Problem to solve: What is needed is the complete listing, repeated exactly.

──────────

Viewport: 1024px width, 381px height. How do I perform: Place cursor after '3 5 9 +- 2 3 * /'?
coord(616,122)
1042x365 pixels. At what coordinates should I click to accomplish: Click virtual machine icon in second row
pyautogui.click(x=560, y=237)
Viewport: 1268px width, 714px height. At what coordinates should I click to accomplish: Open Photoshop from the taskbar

──────────

Exercise response:
Viewport: 1024px width, 381px height. How do I perform: Place cursor after '3 5 9 +- 2 3 * /'?
coord(616,122)
1042x365 pixels. At what coordinates should I click to accomplish: Click virtual machine icon in second row
pyautogui.click(x=560, y=237)
Viewport: 1268px width, 714px height. At what coordinates should I click to accomplish: Open Photoshop from the taskbar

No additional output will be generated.